Source

pep376 / docs / APIS.txt

Full commit
================
Developers guide
================

This document provides a detailed documentation on the classes implemented
for PEP 376, for developers that want to implement their own packaging 
system.

.. contents::

Classes
=======

The API is organized in five classes that work with directories and Zip files
(so it works with files included in Zip files, see PEP 273 for more details
[#pep273]_.

- ``Distribution``: manages an `.egg-info` directory.
- ``ZippedDistribution``: manages an `.egg-info` directory contained in a zip
  file.
- ``DistributionDir``: manages a directory that contains some `.egg-info`
  directories.
- ``ZippedDistributionDir``: manages a zipped directory that contains
  some `.egg.info` directory.
- ``DistributionDirMap``: manages ``DistributionDir`` instances.

Distribution class
------------------

A new class called ``Distribution`` is created with a the path of the
`.egg-info` directory provided to the contructor. It reads the metadata
contained in `PKG-INFO` when it is instanciated.
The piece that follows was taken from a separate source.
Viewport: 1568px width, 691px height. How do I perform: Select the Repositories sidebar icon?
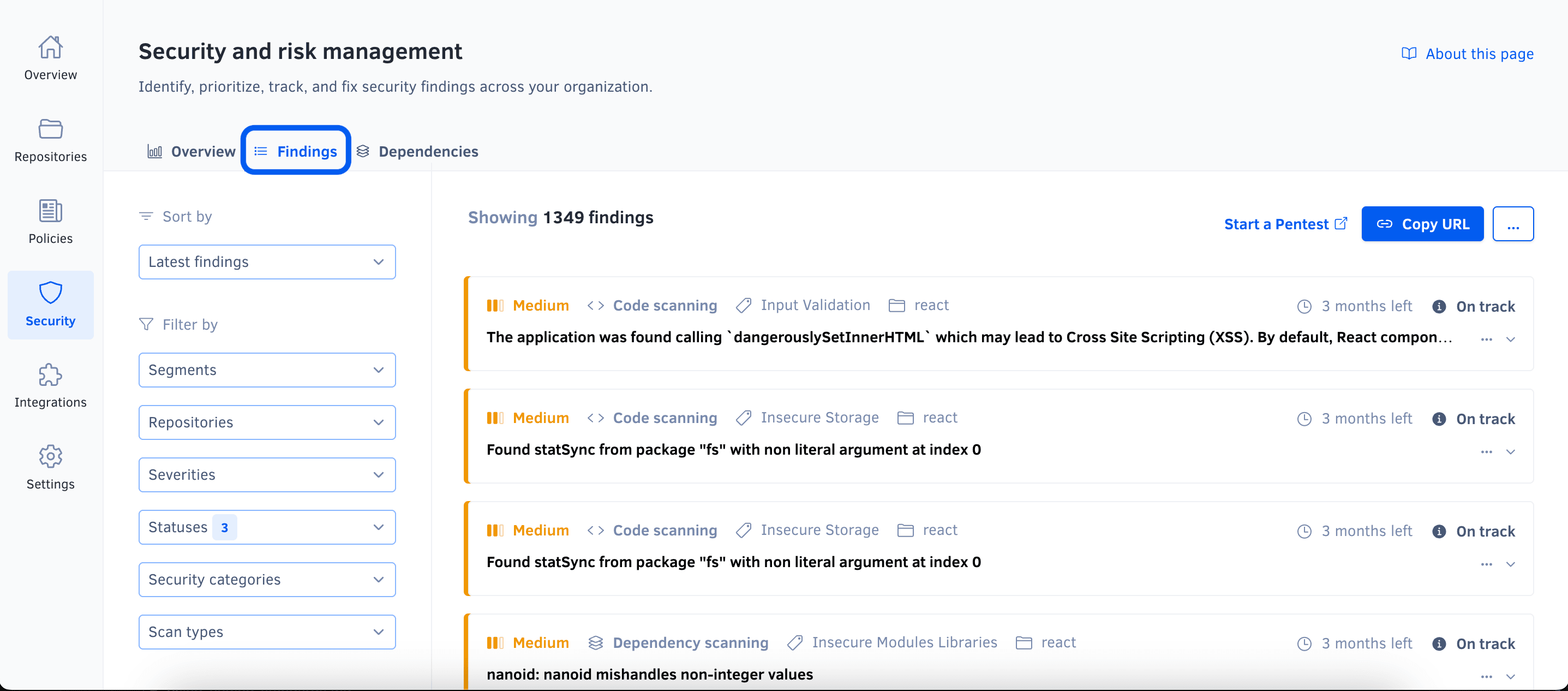(x=50, y=139)
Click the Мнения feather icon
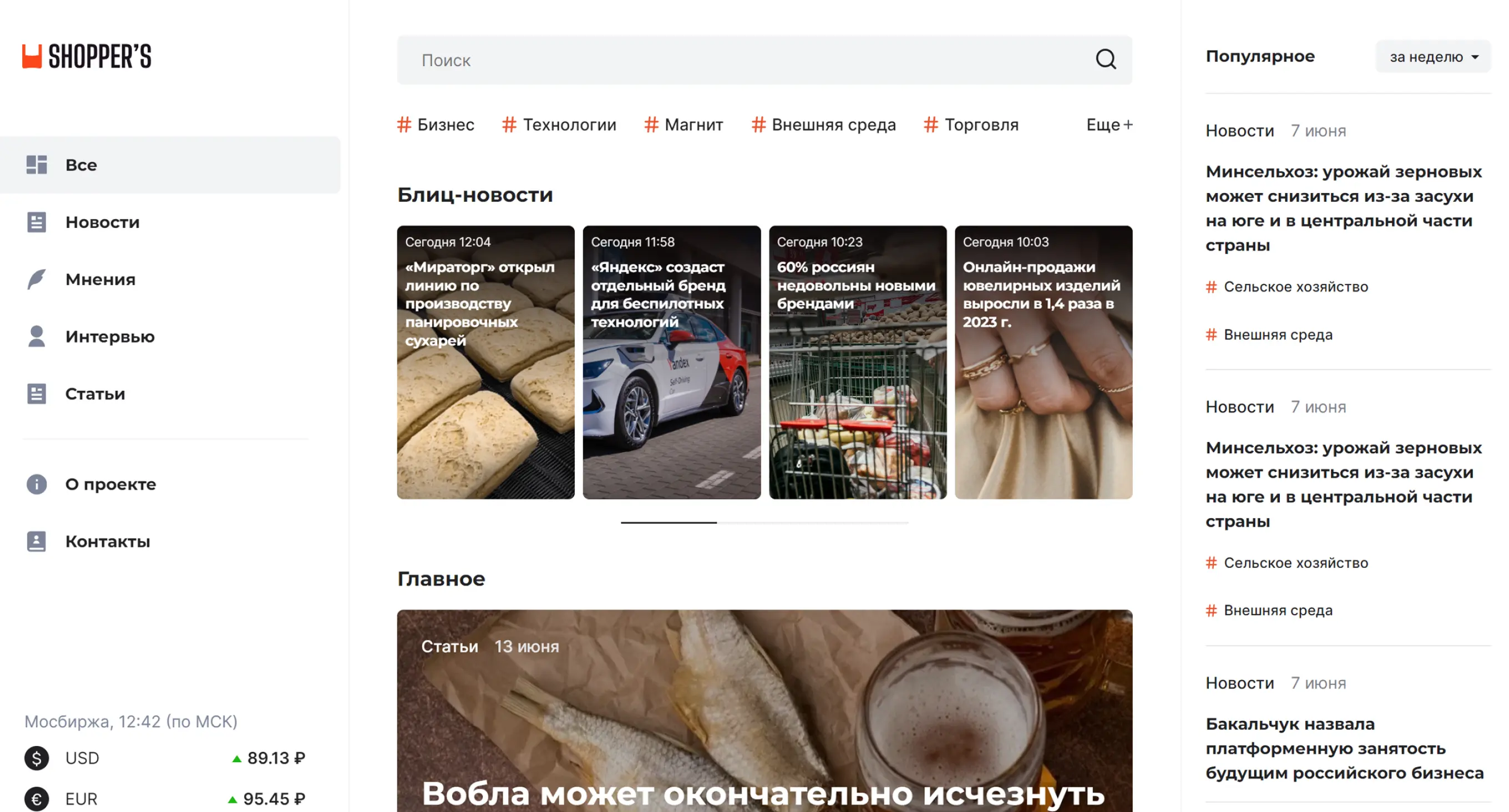Image resolution: width=1509 pixels, height=812 pixels. (x=36, y=279)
``Distribution(path)`` -> instance

  Creates a ``Distribution`` instance for the given ``path``.

``Distribution`` provides the following attributes:

- ``name``: The name of the distribution.

- ``metadata``: A ``DistributionMetadata`` instance loaded with the
  distribution's PKG-INFO file.

And following methods:

- ``get_installed_files(local=False)`` -> iterator of (path, md5, size)

  Iterates over the `RECORD` entries and return a tuple ``(path, md5, size)``
  for each line. If ``local`` is ``True``, the path is transformed into a
  local absolute path. Otherwise the raw value from `RECORD` is returned.

  A local absolute path is an absolute path in which occurrences of '/'
  have been replaced by the system separator given by ``os.sep``.

- ``uses(path)`` -> Boolean

  Returns ``True`` if ``path`` is listed in `RECORD`. ``path``
  can be a local absolute path or a relative '/'-separated path.

- ``get_egginfo_file(path, binary=False)`` -> file object

   Returns a file located under the `.egg-info` directory.

   Returns a ``file`` instance for the file pointed by ``path``.

   ``path`` has to be a '/'-separated path relative to the `.egg-info`
   directory or an absolute path.

   If ``path`` is an absolute path and doesn't start with the `.egg-info`
   directory path, a ``DistutilsError`` is raised.

   If ``binary`` is ``True``, opens the file in read-only binary mode (`rb`),
   otherwise opens it in read-only mode (`r`).

- ``get_egginfo_files(local=False)`` -> iterator of paths

  Iterates over the `RECORD` entries and return paths for each line if the path
  is pointing a file located in the `.egg-info` directory or one of its
  subdirectory.

  If ``local`` is ``True``, each path is transformed into a
  local absolute path. Otherwise the raw value from `RECORD` is returned.

ZippedDistribution class
------------------------

A ``ZippedDistribution`` class is provided. It overrides the ``Distribution``
class so its methods work with an `.egg.info` directory located in a zip file.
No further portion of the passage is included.